Filling in for Puig, Matt Kemp got his first start in right field since 2009 and doubled in a run in the third inning to give the Dodgers a 1-0 lead. Andre Ethier later hit a grounder to short to score Adrian Gonzalez with the Dodgers’ second run.
But the L.A. offense was led by Ramirez’s replacement, Justin Turner, who was involved in four of the team’s five runs with two RBIs and two runs scored. In the fourth inning, Turner hit a double on a sharp ground ball that Pirates third baseman Josh Harrison couldn’t handle, scoring A.J. Ellis and Dee Gordon. Gonzalez followed with an RBI single for the Dodgers’ fifth run.
Ryu was hit hard in his last start on the road, giving up seven runs in 2 1/3 innings to the Tigers in Detroit. Before the Tigers game, Ryu’s ERA was 1.62 (6-1) in eight games away from Dodger Stadium.
In Pittsburgh, Ryu ended the Pirates’ five-game winning streak at home. He also became a Pirates killer as he improved his record to 3-0 with a 2.79 ERA against the hosts.
Ryu has generally been known as a fastball-changeup pitcher, but this season he has gone more to his slider. Ryu’s average slider speed was 81.7 miles per hour during his rookie season with the Dodgers, according to MLB.com, compared to 82.7 this year.
In his last start against the San Diego Padres, Ryu’s average speed was 87.6 miles per hour and the coaching staff thought he was throwing cut fastballs rather than sliders.
According to the 2013 Baseball America Prospect Handbook, “Most scouts who watched him in Korea thought his changeup was his best second pitch, though the Dodgers believe more in his slider.”
“I started throwing more sliders and curveballs since the Padres game,” Ryu said. “Since I feel like I have been controlling them well, I plan to throw them more. I think they are very effective when I need a strikeout.”
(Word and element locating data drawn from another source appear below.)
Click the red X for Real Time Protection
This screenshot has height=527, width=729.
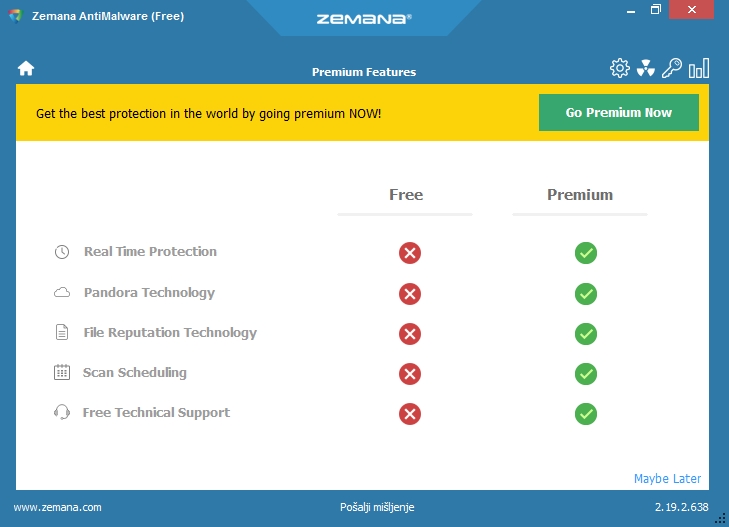click(409, 253)
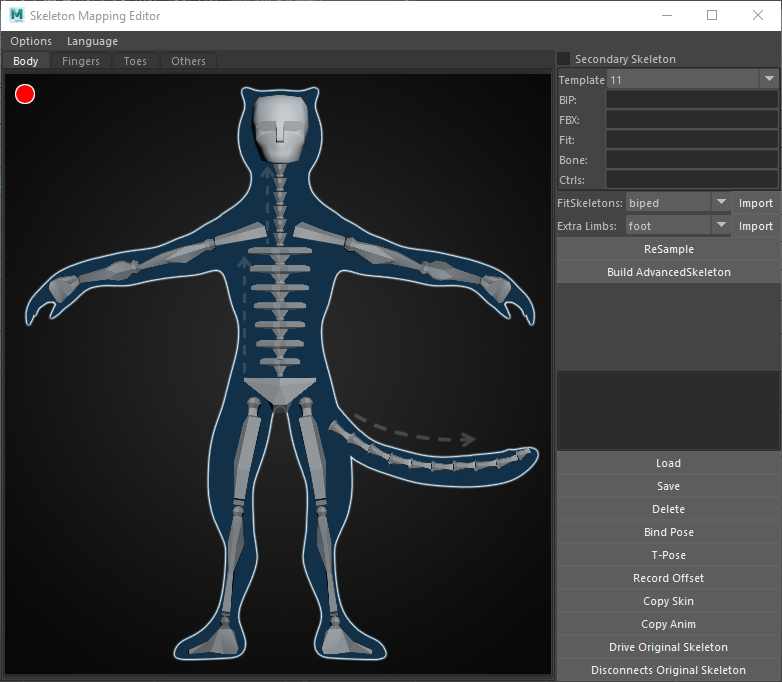Open the Language menu

tap(92, 41)
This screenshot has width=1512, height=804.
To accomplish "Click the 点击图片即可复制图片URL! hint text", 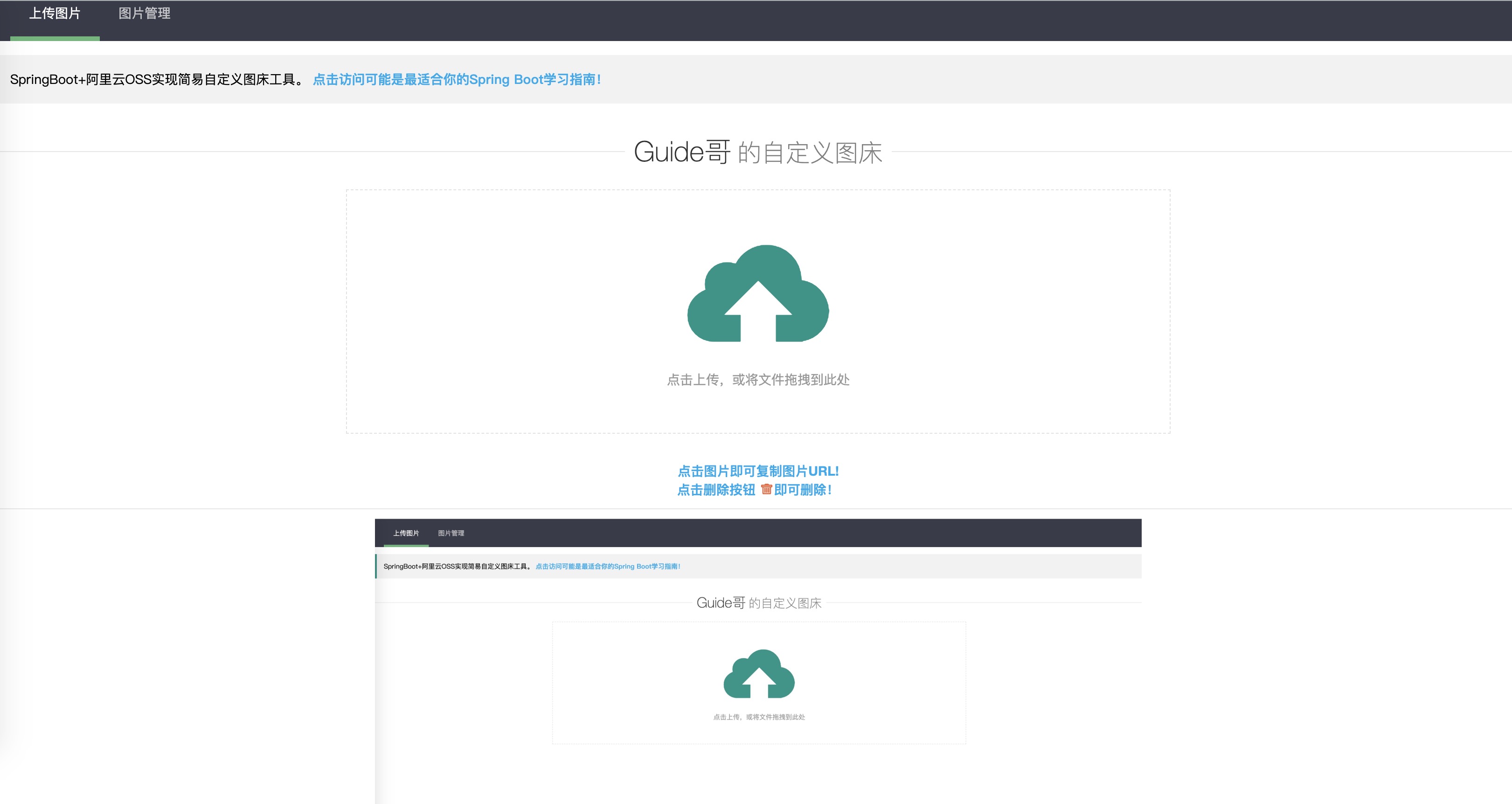I will (758, 471).
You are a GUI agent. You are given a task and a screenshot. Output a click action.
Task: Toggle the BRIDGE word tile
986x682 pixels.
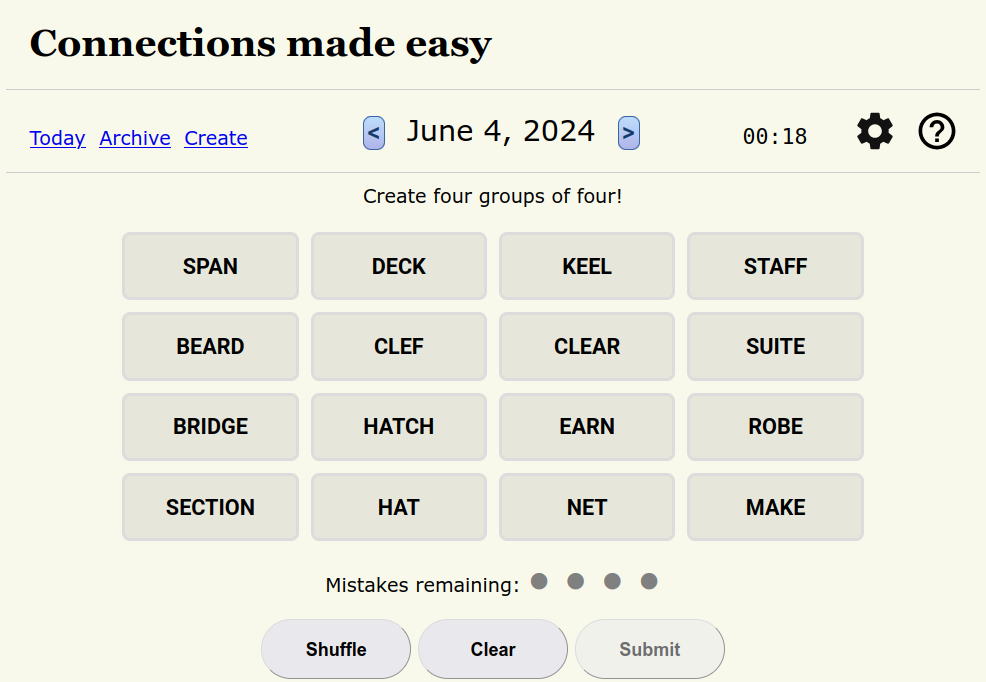210,426
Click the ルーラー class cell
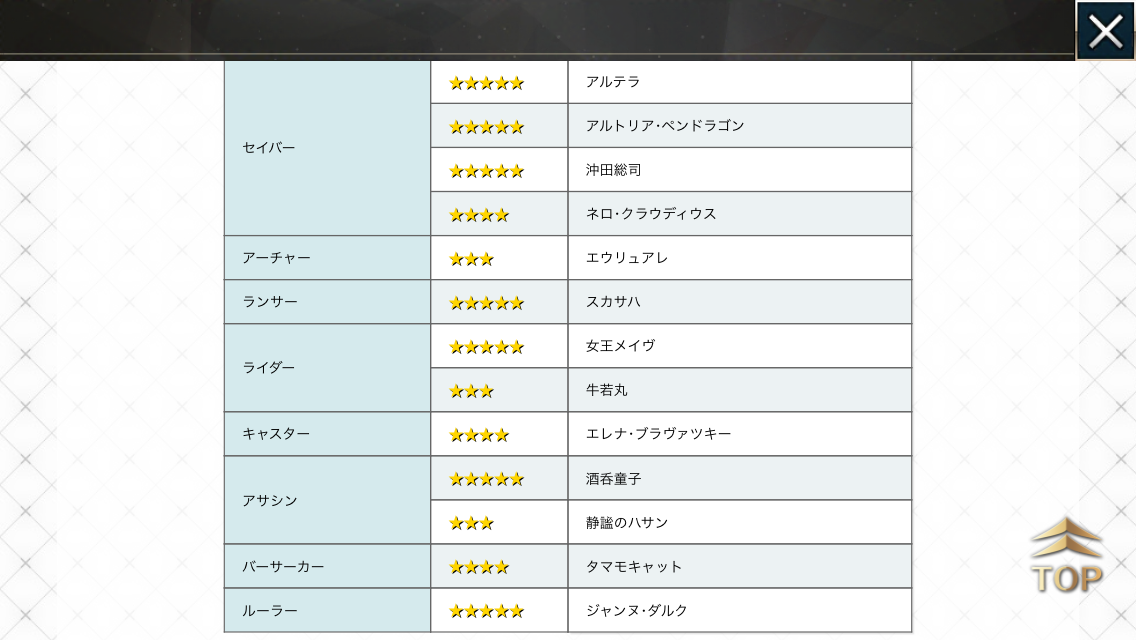The height and width of the screenshot is (640, 1136). (270, 610)
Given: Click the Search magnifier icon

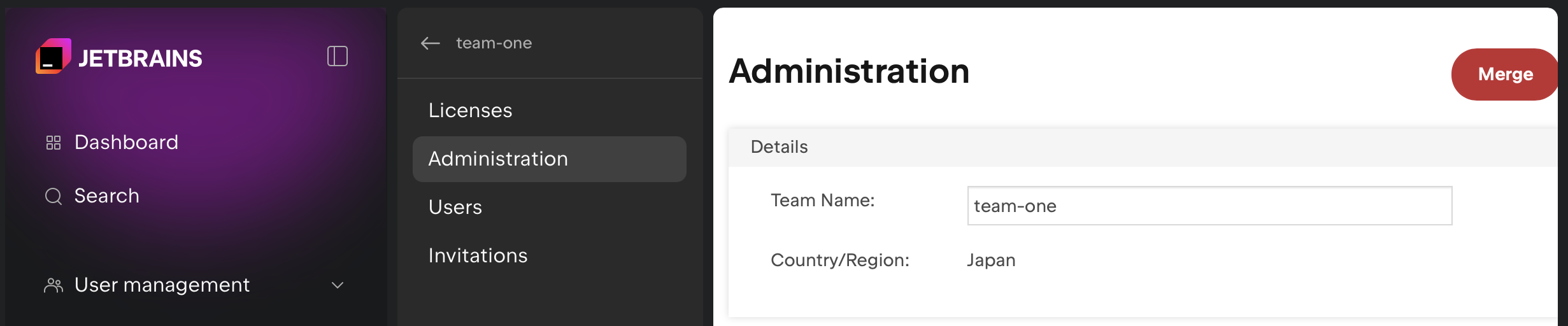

His sliders on Monday also dominated the game, as hitters swung and missed six of seven with one foul ball through the first two innings. In his past two games, 14 of Ryu’s 27 sliders (52 percent) were strikes. That is a mere 2 percent short of the Dodgers’ ace Clayton Kershaw, who possesses one of the best sliders in Major League Baseball.
After once through the Pirates’ lineup, Ryu returned to his changeup, but the Pirates handled it better than the Padres.
Ryu gave up two runs in the fourth inning on three hits and a walk.
Brian Wilson, J.P. Howell and closer Kenley Jansen held the Pirates scoreless in the eighth and ninth innings to preserve the win for Ryu.